別に電子書籍業界から何か握らされたわけではないのだけれど、見やすくて軽い、その便利さにすっかりノックアウトされ、AmazonのKindleが発売され、アップルのiPadが加わって、リーダー環境が出揃った2010年前後、「電子書籍元年がやって来る!」と3~4年間は書き続けた気がする。
でも、読者のみんなごめん。電子書籍の市場規模は拡大しているが、2月24日に発売された村上春樹の長編小説「騎士団長殺し」だって電子書籍の発売はないし、2017年の今になっても、電子書籍元年が来たか、来てないかと言われれば、やっぱり来てないわけで。いや、もしかしたら今年来るのかもしれないから、言っておこう。2017年はいよいよ電子書籍元年(かも)。
重要な仕事は人間よりAIにお願い!
と、告白してさっぱりしたところで、電子書籍以外の「2017年のなんとか元年」について紹介したい。とくにここ数年は、「なんとか元年」の当たり年が続き、「インバウンドビジネス元年」「VR(バーチャルリアリティ)元年」「AR(拡張現実)元年」「ドローン元年」「仮想通貨元年」など、大物元年が相次いでいる。
そして2017年物としてよく見かけるのが、「AI(人工知能)元年」というやつだ。チェスや将棋などで人を負かしたり、ユーザーの質問に答えたり、時には話し相手をしてくれたり、人の好みを解析して興味あるニュースを配信してくれたり、はたまたくまなく床を掃除したり。
AIはすでに私の身の回りでもよく働いていて、ネットとつながる家電などに使われる技術「IoT」が普及した2014年頃には、「AI元年」という言葉もちらほら見かけるようになった。「何を今さら」感もあるにはあるのだが、どうやらこれはスカではないみたい。ゲームやおしゃべりなどのエンタメ分野や広告配信など、まあ、言ってみれば責任のないバイト仕事みたいなことができるAIはすでに爆発的に普及しているが、人の命に関わる仕事など、何かあったときに責任を負わされるような重要な仕事を任されるAIは身近にそうはたくさんなかった。
今後はそう遠くない将来、医療や運転など、失敗が許されない責任重大な仕事ほど、ミスを最小限に抑えられるAI搭載のロボットが請け負うようになるとの説もある。テレビドラマ「ドクターX」の大門未知子が「私、失敗しないので」なんてうそぶいても、「A LIFE」の沖田先生が「絶対に救うから」とかっこつけて言っても、「せっかくですが私の手術はロボットでお願いします」なんて言われる時代が、もうすぐ来るという人もいる。
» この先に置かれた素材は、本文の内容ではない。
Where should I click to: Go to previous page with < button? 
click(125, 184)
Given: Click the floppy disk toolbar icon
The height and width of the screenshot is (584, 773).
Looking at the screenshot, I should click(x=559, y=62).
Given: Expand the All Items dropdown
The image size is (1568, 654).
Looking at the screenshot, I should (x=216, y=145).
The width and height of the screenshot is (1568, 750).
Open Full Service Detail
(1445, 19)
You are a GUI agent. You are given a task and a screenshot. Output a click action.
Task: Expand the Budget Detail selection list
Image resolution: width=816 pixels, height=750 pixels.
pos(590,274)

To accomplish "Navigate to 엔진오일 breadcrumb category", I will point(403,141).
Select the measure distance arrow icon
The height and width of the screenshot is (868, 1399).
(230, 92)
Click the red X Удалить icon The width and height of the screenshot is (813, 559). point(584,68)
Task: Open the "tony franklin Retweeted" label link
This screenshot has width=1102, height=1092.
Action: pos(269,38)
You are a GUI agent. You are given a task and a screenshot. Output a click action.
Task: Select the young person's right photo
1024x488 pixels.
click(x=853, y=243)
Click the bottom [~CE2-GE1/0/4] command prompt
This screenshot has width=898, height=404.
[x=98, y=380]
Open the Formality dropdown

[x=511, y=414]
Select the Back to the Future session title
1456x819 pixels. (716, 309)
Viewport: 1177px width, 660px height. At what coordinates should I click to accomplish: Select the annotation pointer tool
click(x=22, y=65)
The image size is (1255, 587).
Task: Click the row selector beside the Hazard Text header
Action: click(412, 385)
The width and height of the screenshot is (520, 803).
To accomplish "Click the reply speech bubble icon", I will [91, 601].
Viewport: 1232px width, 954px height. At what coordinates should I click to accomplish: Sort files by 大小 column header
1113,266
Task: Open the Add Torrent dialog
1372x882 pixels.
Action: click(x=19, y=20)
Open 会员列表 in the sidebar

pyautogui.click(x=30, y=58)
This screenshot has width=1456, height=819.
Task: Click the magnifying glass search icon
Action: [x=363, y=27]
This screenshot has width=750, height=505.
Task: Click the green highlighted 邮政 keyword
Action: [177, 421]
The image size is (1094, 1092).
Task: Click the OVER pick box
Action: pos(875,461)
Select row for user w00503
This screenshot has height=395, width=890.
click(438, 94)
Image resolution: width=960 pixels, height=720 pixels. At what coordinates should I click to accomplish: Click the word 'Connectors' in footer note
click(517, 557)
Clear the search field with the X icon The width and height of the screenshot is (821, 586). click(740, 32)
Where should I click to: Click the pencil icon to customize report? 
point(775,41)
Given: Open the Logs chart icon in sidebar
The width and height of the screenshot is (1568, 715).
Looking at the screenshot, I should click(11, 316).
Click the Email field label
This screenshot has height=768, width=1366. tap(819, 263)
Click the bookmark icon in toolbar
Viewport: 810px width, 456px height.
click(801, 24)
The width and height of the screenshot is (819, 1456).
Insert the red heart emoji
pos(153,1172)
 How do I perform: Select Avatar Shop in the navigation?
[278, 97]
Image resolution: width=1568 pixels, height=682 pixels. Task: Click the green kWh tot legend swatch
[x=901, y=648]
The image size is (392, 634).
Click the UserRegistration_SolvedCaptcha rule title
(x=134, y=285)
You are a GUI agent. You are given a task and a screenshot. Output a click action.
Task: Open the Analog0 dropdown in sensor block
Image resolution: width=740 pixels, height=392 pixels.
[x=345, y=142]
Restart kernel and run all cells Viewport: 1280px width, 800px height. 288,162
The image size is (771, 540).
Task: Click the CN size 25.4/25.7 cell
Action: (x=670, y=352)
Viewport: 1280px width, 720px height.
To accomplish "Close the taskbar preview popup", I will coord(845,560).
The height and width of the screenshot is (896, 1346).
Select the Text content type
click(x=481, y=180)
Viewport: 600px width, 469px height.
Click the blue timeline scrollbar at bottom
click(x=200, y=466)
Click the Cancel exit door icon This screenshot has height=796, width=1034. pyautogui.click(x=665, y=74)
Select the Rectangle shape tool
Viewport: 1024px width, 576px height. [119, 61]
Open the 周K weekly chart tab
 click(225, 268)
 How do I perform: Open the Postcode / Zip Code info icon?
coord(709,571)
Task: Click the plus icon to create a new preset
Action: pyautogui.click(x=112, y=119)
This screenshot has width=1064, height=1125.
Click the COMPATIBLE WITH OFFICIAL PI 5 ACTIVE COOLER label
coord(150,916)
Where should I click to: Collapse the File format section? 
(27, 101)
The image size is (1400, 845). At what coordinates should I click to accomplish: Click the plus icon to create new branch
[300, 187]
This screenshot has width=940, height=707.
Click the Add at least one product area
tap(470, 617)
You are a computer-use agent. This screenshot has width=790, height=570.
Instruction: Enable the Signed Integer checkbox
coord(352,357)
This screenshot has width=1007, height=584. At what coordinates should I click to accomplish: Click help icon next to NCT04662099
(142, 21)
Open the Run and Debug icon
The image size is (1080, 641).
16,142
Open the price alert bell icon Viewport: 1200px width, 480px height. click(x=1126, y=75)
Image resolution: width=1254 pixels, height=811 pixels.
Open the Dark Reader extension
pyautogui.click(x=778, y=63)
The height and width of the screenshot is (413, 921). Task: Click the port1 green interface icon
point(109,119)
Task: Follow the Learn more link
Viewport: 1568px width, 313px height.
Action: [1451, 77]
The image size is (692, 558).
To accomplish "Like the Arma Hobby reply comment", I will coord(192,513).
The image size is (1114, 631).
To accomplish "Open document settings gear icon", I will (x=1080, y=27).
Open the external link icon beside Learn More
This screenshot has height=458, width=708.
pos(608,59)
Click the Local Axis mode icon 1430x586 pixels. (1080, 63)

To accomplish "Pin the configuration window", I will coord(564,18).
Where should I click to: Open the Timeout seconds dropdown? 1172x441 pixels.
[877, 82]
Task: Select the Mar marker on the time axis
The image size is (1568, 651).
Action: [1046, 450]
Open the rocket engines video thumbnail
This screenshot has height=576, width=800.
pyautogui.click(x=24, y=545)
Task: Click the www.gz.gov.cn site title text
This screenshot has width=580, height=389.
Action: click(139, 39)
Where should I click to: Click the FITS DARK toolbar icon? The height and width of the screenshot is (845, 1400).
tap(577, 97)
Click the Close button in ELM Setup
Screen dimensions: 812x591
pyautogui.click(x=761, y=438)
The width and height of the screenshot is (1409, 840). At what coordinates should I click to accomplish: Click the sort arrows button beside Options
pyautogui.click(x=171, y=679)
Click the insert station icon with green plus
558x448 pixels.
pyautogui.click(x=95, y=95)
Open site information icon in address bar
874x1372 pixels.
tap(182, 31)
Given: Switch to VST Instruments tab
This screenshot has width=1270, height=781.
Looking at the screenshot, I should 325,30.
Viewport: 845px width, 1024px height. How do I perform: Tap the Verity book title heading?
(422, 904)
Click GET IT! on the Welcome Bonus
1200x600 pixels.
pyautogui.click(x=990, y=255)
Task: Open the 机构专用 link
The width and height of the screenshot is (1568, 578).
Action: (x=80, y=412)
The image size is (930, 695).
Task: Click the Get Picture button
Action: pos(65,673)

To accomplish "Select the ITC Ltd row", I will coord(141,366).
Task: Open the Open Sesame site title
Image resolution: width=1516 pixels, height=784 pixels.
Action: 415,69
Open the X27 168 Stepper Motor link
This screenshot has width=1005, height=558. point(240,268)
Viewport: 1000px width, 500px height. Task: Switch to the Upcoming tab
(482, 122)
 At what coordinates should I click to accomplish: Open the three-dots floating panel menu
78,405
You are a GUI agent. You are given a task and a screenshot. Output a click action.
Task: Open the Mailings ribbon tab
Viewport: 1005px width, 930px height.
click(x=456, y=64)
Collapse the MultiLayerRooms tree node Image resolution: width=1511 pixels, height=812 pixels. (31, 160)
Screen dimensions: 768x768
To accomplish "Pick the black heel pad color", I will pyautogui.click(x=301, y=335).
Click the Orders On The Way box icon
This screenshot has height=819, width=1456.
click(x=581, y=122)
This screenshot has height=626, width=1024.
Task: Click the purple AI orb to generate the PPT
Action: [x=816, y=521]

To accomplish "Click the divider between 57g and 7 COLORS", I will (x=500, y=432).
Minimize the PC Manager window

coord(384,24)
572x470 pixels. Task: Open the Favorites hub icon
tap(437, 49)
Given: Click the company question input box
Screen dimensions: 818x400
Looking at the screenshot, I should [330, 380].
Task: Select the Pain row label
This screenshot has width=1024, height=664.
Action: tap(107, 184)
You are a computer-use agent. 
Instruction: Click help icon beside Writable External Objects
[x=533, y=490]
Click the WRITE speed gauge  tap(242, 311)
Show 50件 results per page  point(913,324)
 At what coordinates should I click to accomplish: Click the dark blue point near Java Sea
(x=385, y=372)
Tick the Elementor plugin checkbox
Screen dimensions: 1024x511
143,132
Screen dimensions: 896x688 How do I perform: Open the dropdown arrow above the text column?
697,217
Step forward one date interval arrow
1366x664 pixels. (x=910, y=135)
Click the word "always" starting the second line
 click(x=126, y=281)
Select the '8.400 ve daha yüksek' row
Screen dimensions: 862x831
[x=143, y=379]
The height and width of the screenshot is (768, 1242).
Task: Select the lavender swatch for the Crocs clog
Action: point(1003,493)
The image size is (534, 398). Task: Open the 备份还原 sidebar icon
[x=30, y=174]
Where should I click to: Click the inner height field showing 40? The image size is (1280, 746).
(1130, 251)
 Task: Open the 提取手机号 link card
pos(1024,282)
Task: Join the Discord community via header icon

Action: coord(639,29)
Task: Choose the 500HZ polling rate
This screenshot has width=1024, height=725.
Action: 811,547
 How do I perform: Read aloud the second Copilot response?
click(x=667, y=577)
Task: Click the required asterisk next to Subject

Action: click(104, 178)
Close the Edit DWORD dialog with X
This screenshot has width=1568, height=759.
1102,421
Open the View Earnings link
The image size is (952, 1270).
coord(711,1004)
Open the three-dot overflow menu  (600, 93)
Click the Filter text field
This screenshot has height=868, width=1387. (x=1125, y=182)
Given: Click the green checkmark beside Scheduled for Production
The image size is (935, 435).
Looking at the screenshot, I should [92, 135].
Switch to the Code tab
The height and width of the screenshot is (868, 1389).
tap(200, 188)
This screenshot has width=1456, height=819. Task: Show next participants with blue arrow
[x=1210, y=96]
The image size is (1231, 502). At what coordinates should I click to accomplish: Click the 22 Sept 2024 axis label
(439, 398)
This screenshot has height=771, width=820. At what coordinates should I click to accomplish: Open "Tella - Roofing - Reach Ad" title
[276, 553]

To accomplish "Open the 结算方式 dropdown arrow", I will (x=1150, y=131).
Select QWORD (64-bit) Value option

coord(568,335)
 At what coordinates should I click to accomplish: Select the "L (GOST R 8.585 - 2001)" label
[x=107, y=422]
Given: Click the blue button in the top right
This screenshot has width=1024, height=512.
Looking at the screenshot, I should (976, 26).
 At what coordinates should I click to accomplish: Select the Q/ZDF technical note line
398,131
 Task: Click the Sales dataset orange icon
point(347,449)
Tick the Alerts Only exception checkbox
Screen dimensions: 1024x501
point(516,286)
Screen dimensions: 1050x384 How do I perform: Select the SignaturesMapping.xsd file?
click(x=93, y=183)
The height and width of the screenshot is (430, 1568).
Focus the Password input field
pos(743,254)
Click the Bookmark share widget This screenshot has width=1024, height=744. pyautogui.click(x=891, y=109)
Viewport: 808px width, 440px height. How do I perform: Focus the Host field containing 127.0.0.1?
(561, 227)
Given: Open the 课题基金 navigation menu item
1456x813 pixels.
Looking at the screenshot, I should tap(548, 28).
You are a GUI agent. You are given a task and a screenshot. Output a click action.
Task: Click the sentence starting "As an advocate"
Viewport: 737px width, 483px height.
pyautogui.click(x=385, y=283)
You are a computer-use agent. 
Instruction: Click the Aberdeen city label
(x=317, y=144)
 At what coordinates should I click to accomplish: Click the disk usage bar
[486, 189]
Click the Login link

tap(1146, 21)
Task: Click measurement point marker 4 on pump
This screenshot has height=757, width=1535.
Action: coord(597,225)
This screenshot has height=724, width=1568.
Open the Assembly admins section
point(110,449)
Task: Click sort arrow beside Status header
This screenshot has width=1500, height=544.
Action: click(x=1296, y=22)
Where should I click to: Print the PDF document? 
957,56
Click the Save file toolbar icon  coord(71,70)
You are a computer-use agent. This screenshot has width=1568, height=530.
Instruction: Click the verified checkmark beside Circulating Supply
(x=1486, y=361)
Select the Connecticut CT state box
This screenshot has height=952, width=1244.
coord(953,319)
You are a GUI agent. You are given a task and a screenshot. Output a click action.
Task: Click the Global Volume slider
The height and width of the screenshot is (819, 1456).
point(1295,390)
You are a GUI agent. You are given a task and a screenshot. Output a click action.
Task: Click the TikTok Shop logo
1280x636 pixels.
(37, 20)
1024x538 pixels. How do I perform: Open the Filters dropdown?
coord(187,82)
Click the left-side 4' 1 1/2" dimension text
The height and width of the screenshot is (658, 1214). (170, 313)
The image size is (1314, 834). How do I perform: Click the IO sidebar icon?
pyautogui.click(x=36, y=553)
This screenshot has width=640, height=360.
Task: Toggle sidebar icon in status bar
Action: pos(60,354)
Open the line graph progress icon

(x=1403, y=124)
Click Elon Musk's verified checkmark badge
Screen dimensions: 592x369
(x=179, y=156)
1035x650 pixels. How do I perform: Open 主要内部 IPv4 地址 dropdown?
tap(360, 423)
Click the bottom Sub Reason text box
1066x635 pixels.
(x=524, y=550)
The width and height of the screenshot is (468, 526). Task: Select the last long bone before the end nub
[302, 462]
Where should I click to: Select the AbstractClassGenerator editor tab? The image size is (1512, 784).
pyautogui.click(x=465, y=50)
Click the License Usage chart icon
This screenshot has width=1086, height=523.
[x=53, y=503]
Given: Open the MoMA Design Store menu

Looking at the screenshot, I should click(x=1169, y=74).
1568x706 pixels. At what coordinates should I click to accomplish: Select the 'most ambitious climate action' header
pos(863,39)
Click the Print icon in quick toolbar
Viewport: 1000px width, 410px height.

2017年は、AIがバイト仕事を脱して、そうした責任あるミッションを任される年の始まり。そんな意味での「2017年はAI元年」なのだ。
期待のAIはレベル3の自動運転車
例えば大きな進歩がありそうなのが、自動運転車。何か起こったとき、システム(自動車メーカー)がすべての責任を負う完全自動運転車には法整備など色んなハードルが残っているので、自分がよぼよぼのおばあさんになったころ、ギリギリ運転できるかどうかくらい先な気もするが…。いや、もうそのころには「運転する」っていう言葉も死語になっているのだろう。
責任は人側にあるとしても、AIが華麗な運転テクを発揮する場面はどんどん増えて、たとえば2017年には、レベル3の自動運転車がいよいよ実用化されると噂されている。自動運転車のレベル分けには、今のところ0から4まであって、大ざっぱにいうと「レベル1」は自動ブレーキや自動ハンドルなどの単品機能をシステム(つまりAI)にやってもらうもの、「レベル2」はブレーキ、ハンドル操作などの操作を複数組み合わせてやってもらうもの、「レベル3」は「運転」と呼ばれるほとんどの操作をシステムにやってもらうものをいう。
じゃあ、レベル3は自動運転じゃん?と思いきや、これが違うんだな。しつこいのだけど、責任はやっぱり運転者にあり、そのためシステムに何かあったときは人がとっさに手を出せるように、ハンドルに常に手を置いておくなど、運転の準備をしておかなくてはいけない。
ちなみに自分はレベル2相当として2016年に登場した「新型セレナ」(日産自動車)で、AIのドライブテクを体験させてもらったことがある。それにしても「プロパイロット」と呼ばれる運転支援機能は運転がうまい。例えば自分が何度か汗びっしょりで運転したことがあるクネクネカーブが続く高速道路でハンドルの手を緩めても、涼しい顔で安定のステアリング。アクセルとブレーキ支援で車間もきっちり設定通りにキープするなど、すでに私より運転テクはずっと上で、その後しばらく、AIなしの丸腰で高速道路を運転するのがかえって恐ろしくなった。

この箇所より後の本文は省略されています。